## Given records
******************************
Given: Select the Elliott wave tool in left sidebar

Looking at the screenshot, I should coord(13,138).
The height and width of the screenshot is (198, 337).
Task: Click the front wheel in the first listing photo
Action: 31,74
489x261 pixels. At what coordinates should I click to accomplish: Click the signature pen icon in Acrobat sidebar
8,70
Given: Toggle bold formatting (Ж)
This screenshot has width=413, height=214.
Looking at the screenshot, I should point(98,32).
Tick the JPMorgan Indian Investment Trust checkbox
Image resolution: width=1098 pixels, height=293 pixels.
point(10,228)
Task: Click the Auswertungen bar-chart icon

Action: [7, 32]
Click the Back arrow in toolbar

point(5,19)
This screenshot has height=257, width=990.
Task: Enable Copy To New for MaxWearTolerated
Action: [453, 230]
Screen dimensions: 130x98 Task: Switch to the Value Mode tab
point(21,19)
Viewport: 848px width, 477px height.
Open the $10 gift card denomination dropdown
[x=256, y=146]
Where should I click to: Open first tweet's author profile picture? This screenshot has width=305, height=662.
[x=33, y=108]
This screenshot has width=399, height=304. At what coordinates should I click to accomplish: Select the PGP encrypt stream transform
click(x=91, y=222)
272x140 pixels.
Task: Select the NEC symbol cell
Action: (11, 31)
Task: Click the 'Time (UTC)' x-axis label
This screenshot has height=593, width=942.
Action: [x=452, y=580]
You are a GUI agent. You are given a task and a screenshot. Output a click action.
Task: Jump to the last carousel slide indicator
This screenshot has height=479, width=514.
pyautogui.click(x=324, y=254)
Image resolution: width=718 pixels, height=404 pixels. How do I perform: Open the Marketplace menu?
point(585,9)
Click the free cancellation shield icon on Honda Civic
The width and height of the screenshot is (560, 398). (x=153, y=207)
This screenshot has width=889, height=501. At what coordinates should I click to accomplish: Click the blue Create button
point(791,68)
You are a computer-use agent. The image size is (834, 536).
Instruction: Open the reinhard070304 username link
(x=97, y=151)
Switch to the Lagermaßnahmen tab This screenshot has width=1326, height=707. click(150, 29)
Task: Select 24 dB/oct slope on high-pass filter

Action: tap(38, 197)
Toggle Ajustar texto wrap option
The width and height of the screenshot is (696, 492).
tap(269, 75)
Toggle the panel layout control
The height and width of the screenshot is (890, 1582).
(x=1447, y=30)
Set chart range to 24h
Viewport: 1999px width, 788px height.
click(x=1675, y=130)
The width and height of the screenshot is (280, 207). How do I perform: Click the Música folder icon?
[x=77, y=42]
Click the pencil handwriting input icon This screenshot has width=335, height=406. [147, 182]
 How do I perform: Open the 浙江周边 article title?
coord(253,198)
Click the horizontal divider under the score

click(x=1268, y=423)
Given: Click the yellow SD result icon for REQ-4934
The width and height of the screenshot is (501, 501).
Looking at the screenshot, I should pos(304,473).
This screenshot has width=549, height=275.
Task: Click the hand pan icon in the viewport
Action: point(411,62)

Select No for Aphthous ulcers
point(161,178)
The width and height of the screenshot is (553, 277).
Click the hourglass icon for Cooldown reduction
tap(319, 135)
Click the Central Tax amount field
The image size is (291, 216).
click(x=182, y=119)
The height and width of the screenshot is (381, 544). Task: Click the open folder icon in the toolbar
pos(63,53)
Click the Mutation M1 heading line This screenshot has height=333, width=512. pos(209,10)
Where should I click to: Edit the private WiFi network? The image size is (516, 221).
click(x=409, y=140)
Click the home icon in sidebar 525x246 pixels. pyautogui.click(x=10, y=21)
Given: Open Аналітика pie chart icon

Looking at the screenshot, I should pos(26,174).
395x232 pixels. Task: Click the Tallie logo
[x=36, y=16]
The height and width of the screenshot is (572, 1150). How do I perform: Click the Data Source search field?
******************************
Pull every line from the material above and reproduce each one unchanged.

## Solution to the problem
Given: Select the Elliott wave tool in left sidebar

Looking at the screenshot, I should coord(13,138).
The height and width of the screenshot is (198, 337).
Task: Click the front wheel in the first listing photo
Action: 31,74
489x261 pixels. At what coordinates should I click to accomplish: Click the signature pen icon in Acrobat sidebar
8,70
Given: Toggle bold formatting (Ж)
This screenshot has width=413, height=214.
Looking at the screenshot, I should point(98,32).
Tick the JPMorgan Indian Investment Trust checkbox
Image resolution: width=1098 pixels, height=293 pixels.
point(10,228)
Task: Click the Auswertungen bar-chart icon

Action: [7, 32]
Click the Back arrow in toolbar

point(5,19)
This screenshot has height=257, width=990.
Task: Enable Copy To New for MaxWearTolerated
Action: [453, 230]
Screen dimensions: 130x98 Task: Switch to the Value Mode tab
point(21,19)
Viewport: 848px width, 477px height.
Open the $10 gift card denomination dropdown
[x=256, y=146]
Where should I click to: Open first tweet's author profile picture? This screenshot has width=305, height=662.
[x=33, y=108]
This screenshot has width=399, height=304. At what coordinates should I click to accomplish: Select the PGP encrypt stream transform
click(x=91, y=222)
272x140 pixels.
Task: Select the NEC symbol cell
Action: (11, 31)
Task: Click the 'Time (UTC)' x-axis label
This screenshot has height=593, width=942.
Action: [x=452, y=580]
You are a GUI agent. You are given a task and a screenshot. Output a click action.
Task: Jump to the last carousel slide indicator
This screenshot has height=479, width=514.
pyautogui.click(x=324, y=254)
Image resolution: width=718 pixels, height=404 pixels. How do I perform: Open the Marketplace menu?
point(585,9)
Click the free cancellation shield icon on Honda Civic
The width and height of the screenshot is (560, 398). (x=153, y=207)
This screenshot has width=889, height=501. At what coordinates should I click to accomplish: Click the blue Create button
point(791,68)
You are a computer-use agent. The image size is (834, 536).
Instruction: Open the reinhard070304 username link
(x=97, y=151)
Switch to the Lagermaßnahmen tab This screenshot has width=1326, height=707. click(150, 29)
Task: Select 24 dB/oct slope on high-pass filter

Action: tap(38, 197)
Toggle Ajustar texto wrap option
The width and height of the screenshot is (696, 492).
tap(269, 75)
Toggle the panel layout control
The height and width of the screenshot is (890, 1582).
(x=1447, y=30)
Set chart range to 24h
Viewport: 1999px width, 788px height.
click(x=1675, y=130)
The width and height of the screenshot is (280, 207). How do I perform: Click the Música folder icon?
[x=77, y=42]
Click the pencil handwriting input icon This screenshot has width=335, height=406. [147, 182]
 How do I perform: Open the 浙江周边 article title?
coord(253,198)
Click the horizontal divider under the score

click(x=1268, y=423)
Given: Click the yellow SD result icon for REQ-4934
The width and height of the screenshot is (501, 501).
Looking at the screenshot, I should pos(304,473).
This screenshot has width=549, height=275.
Task: Click the hand pan icon in the viewport
Action: point(411,62)

Select No for Aphthous ulcers
point(161,178)
The width and height of the screenshot is (553, 277).
Click the hourglass icon for Cooldown reduction
tap(319, 135)
Click the Central Tax amount field
The image size is (291, 216).
click(x=182, y=119)
The height and width of the screenshot is (381, 544). Task: Click the open folder icon in the toolbar
pos(63,53)
Click the Mutation M1 heading line This screenshot has height=333, width=512. pos(209,10)
Where should I click to: Edit the private WiFi network? The image size is (516, 221).
click(x=409, y=140)
Click the home icon in sidebar 525x246 pixels. pyautogui.click(x=10, y=21)
Given: Open Аналітика pie chart icon

Looking at the screenshot, I should pos(26,174).
395x232 pixels. Task: Click the Tallie logo
[x=36, y=16]
The height and width of the screenshot is (572, 1150). How do I perform: Click the Data Source search field?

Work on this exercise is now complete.